**Task requirements:** Could you reproduce, word for word, the lines starting at the one that contains "The image size" and ending after the one that contains "tap(456, 128)"?

**Data excerpts:**
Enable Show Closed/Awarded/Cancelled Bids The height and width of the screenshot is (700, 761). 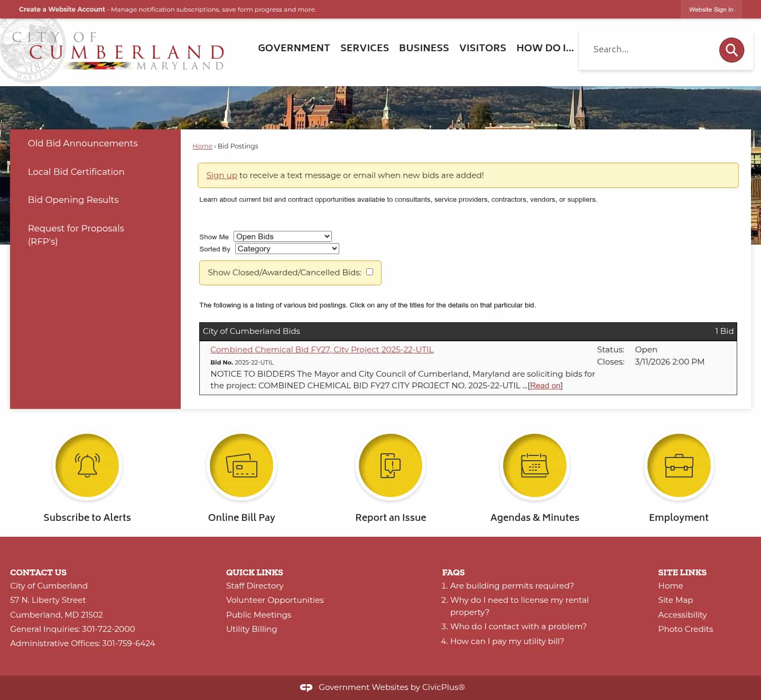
--
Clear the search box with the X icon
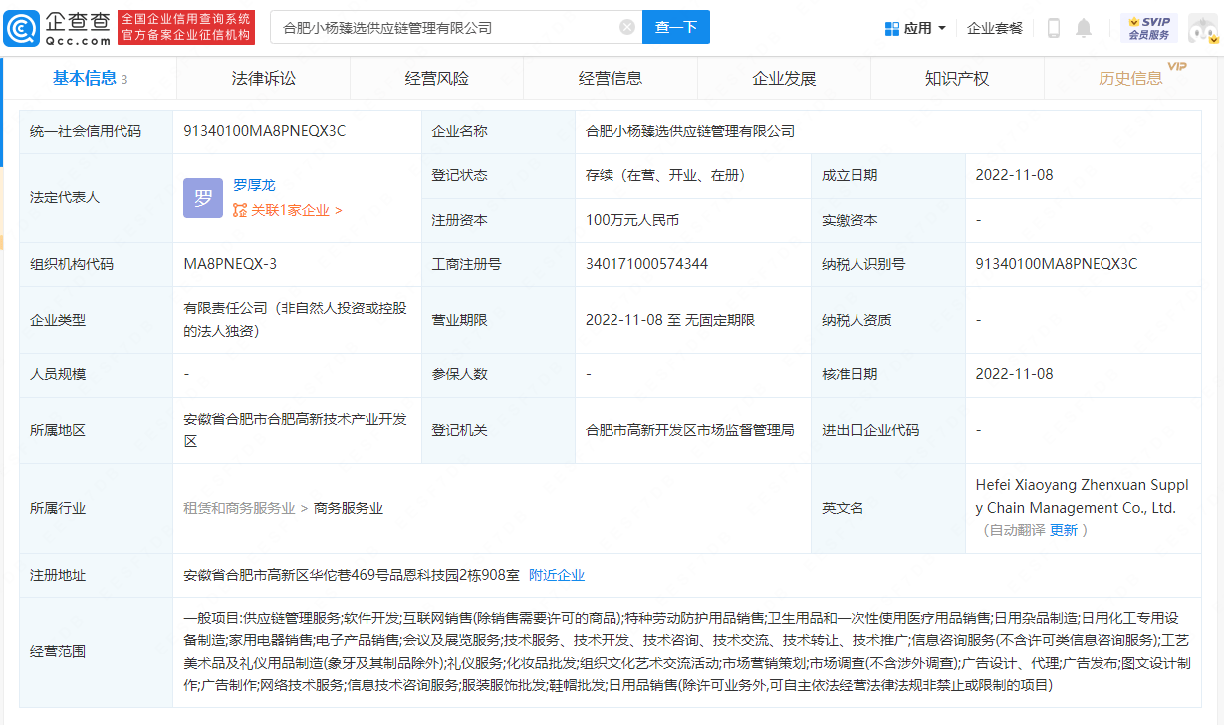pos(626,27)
==
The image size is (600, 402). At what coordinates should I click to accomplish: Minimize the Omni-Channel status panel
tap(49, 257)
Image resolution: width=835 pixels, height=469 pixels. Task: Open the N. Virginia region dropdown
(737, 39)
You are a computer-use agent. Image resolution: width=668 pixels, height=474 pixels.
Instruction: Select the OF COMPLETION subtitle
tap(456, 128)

**Full output:**
The image size is (600, 402). At what coordinates should I click to accomplish: Minimize the Omni-Channel status panel
tap(49, 257)
Image resolution: width=835 pixels, height=469 pixels. Task: Open the N. Virginia region dropdown
(737, 39)
You are a computer-use agent. Image resolution: width=668 pixels, height=474 pixels.
Instruction: Select the OF COMPLETION subtitle
tap(456, 128)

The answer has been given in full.